[ML]Transformer: Attention is All You Need

3 minute read

In sequence-to-sequence (Seq2seq) problems, the model takes an input sequence and generates an output sequence, with the length of the output being determined by the model itself. This approach is central to tasks like speech recognition, machine translation, and speech-to-speech translation, and is even applicable to conversational AI or chatbot systems.

Most applications in natural language processing (NLP) can be framed as question-answering tasks. For example, translation can be seen as answering the question, “What is the translation of this sentence?” Similarly, text summarization can be framed as, “What is the summary of this article?” and sentiment analysis as “Is this sentence positive or negative?” While Seq2seq models offer a generalized approach to question-answering tasks, models optimized with domain-specific knowledge often outperform standard Seq2seq models in practical applications.

Beyond these examples, it is notable that Seq2seq models can also be used for syntactic parsing, where the task is to generate a syntactic tree for a sentence. By representing this tree as a sequence, it too becomes suitable for Seq2seq processing. Additionally, tasks such as multi-label classification and object detection can be approached with Seq2seq models.

Task instructions |
• 1. Answer these from the Seq2seq text:
(a) Which three tasks does it say the approach is central to?
(b) What question can text summarization be framed as?
(c) In syntactic parsing, what does the task generate for a sentence?
• 2. Reproduce the part of the Seq2seq text starting with "Beyond these examples, it" and going on through "with Seq2seq models.".

Source material |
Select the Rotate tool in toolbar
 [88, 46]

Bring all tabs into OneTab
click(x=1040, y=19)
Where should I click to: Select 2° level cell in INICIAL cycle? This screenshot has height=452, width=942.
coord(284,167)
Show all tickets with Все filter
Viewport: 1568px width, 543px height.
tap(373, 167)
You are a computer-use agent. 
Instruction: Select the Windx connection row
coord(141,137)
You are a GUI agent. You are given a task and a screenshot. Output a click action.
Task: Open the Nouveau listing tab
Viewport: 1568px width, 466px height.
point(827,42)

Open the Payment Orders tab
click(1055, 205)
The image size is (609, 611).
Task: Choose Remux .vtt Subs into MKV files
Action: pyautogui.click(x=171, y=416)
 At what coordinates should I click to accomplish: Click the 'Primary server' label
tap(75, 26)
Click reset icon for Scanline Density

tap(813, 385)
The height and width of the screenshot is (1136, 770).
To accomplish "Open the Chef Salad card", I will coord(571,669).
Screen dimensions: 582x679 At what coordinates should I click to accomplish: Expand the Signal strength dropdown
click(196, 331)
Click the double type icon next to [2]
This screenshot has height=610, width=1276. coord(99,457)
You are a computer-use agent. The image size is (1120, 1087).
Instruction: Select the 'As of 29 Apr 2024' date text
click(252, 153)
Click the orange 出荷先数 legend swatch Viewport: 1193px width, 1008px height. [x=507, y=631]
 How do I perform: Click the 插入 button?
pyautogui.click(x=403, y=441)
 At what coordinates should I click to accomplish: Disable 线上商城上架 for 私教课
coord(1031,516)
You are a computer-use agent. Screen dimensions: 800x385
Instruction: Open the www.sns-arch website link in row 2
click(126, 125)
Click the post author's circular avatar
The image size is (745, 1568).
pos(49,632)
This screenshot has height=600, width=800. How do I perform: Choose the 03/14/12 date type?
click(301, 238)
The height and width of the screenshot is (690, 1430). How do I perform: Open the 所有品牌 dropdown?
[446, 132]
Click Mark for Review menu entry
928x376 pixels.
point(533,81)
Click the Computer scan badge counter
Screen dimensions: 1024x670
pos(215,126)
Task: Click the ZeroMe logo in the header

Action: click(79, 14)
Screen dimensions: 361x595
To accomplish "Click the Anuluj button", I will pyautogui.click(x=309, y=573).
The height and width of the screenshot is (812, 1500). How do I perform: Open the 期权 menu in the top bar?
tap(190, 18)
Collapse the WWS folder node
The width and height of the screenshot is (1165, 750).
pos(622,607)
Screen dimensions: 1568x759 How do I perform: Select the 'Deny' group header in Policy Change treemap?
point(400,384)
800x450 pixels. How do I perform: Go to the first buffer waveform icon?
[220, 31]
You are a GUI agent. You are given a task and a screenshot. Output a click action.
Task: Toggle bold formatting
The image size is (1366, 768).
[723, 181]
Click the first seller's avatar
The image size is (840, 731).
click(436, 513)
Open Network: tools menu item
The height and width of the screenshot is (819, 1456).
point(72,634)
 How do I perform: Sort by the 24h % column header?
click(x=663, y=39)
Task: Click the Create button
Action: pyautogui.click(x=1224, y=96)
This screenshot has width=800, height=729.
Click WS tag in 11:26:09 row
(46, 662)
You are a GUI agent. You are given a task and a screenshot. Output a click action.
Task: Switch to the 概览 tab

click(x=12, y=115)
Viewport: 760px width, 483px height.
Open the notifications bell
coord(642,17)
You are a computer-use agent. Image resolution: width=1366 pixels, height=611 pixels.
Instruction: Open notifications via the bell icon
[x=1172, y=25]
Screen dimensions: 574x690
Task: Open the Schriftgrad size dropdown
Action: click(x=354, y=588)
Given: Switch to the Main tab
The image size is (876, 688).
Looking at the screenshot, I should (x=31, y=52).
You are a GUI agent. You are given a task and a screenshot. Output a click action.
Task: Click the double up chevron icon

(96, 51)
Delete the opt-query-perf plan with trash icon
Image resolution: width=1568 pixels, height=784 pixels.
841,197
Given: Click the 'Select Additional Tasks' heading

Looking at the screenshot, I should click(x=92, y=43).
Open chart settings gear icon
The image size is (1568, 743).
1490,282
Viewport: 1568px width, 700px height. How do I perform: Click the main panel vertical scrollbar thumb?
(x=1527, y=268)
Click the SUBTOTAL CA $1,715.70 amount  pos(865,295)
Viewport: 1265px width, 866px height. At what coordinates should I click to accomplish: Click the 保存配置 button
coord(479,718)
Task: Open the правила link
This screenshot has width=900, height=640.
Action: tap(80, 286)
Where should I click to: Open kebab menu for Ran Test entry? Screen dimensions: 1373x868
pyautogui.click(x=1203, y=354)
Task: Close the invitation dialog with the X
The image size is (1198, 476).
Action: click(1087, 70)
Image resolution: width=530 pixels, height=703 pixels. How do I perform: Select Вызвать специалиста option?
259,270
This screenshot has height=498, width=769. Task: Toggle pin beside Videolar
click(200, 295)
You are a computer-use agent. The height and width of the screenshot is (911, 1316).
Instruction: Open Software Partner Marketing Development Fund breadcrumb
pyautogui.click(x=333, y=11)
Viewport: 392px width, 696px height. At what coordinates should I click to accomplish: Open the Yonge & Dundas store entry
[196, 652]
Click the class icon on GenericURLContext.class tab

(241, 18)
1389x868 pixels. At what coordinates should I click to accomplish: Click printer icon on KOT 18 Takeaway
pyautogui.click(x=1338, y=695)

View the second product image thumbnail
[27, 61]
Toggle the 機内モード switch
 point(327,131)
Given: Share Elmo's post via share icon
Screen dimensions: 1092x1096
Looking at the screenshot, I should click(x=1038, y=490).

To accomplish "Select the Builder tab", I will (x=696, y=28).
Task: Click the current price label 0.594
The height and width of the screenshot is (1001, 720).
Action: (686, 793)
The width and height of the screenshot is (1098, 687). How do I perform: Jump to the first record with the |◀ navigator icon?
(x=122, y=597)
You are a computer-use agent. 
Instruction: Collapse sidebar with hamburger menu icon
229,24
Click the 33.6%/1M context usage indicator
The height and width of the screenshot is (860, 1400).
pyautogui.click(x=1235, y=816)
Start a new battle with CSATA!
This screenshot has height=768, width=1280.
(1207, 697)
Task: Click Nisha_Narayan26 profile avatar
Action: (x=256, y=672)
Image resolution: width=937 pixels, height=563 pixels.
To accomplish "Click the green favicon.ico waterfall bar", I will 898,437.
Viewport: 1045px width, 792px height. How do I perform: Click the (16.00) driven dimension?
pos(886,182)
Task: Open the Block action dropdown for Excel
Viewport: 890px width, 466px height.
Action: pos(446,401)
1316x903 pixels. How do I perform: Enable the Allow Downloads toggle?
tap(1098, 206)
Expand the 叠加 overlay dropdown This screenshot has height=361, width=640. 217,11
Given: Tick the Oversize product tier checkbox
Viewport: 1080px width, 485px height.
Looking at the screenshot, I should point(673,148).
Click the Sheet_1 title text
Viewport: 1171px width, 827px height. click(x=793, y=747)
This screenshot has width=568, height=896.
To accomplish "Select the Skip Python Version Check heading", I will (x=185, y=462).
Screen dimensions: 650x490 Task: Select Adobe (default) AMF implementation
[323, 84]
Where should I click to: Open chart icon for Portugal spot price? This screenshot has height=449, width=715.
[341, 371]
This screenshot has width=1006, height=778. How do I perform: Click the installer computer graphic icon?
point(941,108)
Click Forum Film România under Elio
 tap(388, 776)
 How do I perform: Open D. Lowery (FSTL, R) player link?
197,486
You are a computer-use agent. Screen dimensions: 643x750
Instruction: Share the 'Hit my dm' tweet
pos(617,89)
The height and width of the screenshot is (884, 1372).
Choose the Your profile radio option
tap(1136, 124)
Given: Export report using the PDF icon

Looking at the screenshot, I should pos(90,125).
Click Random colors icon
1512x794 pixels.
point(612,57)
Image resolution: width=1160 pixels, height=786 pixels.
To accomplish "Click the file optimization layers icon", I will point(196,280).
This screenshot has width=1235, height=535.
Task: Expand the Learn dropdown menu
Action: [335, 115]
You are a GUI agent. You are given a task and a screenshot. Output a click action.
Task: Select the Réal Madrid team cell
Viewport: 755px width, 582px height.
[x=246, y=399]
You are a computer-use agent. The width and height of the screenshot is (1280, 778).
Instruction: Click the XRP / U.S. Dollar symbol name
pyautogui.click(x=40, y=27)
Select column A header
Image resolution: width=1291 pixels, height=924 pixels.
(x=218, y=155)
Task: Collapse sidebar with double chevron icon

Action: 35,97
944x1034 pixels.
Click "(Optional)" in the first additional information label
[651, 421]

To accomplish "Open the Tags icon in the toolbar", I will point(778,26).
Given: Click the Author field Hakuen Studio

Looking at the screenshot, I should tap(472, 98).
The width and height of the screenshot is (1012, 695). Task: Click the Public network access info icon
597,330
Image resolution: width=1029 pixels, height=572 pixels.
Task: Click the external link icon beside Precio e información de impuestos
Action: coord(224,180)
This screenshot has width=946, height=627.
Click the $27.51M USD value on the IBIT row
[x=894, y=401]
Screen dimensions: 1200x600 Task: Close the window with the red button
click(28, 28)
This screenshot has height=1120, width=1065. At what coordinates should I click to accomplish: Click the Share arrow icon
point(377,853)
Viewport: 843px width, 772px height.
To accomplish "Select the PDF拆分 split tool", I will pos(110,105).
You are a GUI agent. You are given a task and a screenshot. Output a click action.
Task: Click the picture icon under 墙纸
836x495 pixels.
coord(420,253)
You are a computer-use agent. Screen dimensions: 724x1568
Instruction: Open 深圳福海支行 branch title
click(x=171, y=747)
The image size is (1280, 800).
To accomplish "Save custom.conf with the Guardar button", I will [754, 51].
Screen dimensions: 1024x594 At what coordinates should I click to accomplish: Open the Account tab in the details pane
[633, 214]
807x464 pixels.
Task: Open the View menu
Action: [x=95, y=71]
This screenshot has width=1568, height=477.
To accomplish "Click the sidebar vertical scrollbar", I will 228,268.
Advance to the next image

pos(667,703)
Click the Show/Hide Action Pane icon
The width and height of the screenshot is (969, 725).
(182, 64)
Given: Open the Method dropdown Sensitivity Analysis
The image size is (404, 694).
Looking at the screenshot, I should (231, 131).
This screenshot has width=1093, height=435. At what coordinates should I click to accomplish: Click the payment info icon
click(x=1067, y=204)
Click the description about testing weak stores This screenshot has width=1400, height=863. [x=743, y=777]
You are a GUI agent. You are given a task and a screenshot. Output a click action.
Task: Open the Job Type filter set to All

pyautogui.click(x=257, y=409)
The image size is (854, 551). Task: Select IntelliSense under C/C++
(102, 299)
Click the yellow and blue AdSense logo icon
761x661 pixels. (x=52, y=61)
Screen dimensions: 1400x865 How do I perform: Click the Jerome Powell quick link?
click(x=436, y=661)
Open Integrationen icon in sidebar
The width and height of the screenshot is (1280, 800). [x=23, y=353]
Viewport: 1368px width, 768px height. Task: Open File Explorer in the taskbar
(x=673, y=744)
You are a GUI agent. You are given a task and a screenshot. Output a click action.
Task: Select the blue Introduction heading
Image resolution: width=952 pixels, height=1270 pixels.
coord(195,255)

Answers for each item |
• 1.
(a) Speech recognition, machine translation, and speech-to-speech translation.
(b) "What is the summary of this article?"
(c) A syntactic tree.

• 2.
Beyond these examples, it is notable that Seq2seq models can also be used for syntactic parsing, where the task is to generate a syntactic tree for a sentence. By representing this tree as a sequence, it too becomes suitable for Seq2seq processing. Additionally, tasks such as multi-label classification and object detection can be approached with Seq2seq models.